Configure environment variables:

cp .env.example .env

Edit .env file with your database credentials:

DB_HOST=localhost
DB_PORT=5432
DB_NAME=gmail_mbox
DB_USER=your_username
DB_PASSWORD=your_password
LOG_LEVEL=INFO

Getting Your Gmail Data

To export .mbox files from Gmail:

Go to Google Takeout
Select "Mail"
Choose "Include all messages in Mail"
Select format as "mbox"
Download and extract the archive
Use the extracted .mbox files with LumiBox

Technical Details

Current Email Metadata Extraction

The processor extracts comprehensive metadata from each email:

Headers: All email headers including custom Gmail headers
Content: Both plain text and HTML versions
Attachments: Count and metadata (content can be stored)
Gmail Labels: Extracted from X-Gmail-Labels header
Thread Information: Gmail thread IDs
Dates: Both original send date and processing timestamp

Future AI-Powered Features

🧠 Intelligent Search Capabilities

Natural Language Queries: "Show me emails about budget discussions from Q4"
Semantic Understanding: Find emails by meaning, not just keywords
Context-Aware Results: Understanding email threads and relationships
Multi-Modal Search: Search by content, attachments, dates, and relationships

🤖 AI Analysis & Insights

Thread Summarization: AI-generated summaries of long email conversations
Action Item Extraction: Automatically identify tasks and deadlines
Sentiment Analysis: Understand the tone and urgency of communications
Relationship Mapping: Visualize communication patterns and networks

🔒 Privacy-First AI

Local Processing: All AI operations happen on your machine
No Data Transmission: Emails never leave your infrastructure
Offline Capable: Works without internet connection
Open Source Models: Use local LLMs like Llama, Mistral, etc.

Database Schema

The application automatically creates the following tables:

`emails` table

id: Primary key (auto-increment)
message_id: Unique email message ID
subject: Email subject
sender: Sender email address
recipient: Recipient email addresses
date_sent: Original send date
date_received: Processing timestamp
body_text: Plain text body
body_html: HTML body
attachments_count: Number of attachments
labels: Gmail labels (array)
thread_id: Gmail thread ID
raw_headers: All email headers (JSON)
created_at: Record creation timestamp
updated_at: Record update timestamp

`attachments` table

id: Primary key (auto-increment)
email_id: Foreign key to emails table
filename: Attachment filename
content_type: MIME type
size_bytes: File size
content: Binary content
created_at: Record creation timestamp

Current Usage (v1.0)

Basic Usage

Using the example script:

python example_usage.py /path/to/mbox/files

Using the MboxProcessor class directly:

from src.mbox_processor import MboxProcessor

# Initialize processor
processor = MboxProcessor()

# Process a single .mbox file
stats = processor.process_mbox_file('/path/to/file.mbox')
print(f"Processed {stats['processed_emails']} emails")

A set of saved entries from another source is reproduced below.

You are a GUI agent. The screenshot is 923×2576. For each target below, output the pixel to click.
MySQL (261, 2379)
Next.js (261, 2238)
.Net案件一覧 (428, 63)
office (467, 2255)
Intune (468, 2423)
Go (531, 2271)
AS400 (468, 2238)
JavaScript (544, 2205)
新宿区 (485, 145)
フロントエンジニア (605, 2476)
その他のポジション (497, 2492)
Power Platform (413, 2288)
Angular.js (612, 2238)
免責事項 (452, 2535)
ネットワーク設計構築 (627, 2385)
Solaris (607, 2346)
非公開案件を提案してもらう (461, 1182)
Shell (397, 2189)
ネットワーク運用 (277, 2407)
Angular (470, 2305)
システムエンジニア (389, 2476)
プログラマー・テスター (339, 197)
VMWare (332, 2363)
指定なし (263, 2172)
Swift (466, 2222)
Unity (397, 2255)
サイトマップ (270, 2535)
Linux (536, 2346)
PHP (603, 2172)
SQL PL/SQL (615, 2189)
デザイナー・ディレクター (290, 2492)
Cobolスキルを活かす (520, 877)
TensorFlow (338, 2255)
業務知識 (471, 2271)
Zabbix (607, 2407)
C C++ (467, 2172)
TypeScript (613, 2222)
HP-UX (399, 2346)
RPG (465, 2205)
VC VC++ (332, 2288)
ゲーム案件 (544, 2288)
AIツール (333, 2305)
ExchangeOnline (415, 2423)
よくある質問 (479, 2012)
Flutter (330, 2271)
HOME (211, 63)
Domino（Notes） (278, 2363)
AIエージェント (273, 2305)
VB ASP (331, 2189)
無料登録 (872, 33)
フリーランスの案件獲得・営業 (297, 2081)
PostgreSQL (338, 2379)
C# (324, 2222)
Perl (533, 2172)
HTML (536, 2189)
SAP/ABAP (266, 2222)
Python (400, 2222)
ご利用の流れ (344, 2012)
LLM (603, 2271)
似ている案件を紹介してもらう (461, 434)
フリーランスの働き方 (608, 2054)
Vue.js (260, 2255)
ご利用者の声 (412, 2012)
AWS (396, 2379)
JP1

# Process all .mbox files in a directory
stats = processor.process_mbox_directory('/path/to/mbox/directory')
print(f"Processed {stats['processed_emails']} total emails")

# Always close when done
processor.close()

Command Line Usage

# Process a single .mbox file
python src/mbox_processor.py /path/to/file.mbox

# Process all .mbox files in a directory
python src/mbox_processor.py /path/to/mbox/directory

# Using the example script (interactive)
python example_usage.py

# Using the example script with path argument
python example_usage.py /path/to/mbox/files

Technical Details

Configuration

Environment Variables (.env)

Variable	Description	Default
`DB_HOST`	PostgreSQL host	localhost
`DB_PORT`	PostgreSQL port	5432
`DB_NAME`	Database name	gmail_mbox
`DB_USER`	Database username	-
`DB_PASSWORD`	Database password	-
`LOG_LEVEL`	Logging level	INFO

YAML Configuration (config/database.yaml)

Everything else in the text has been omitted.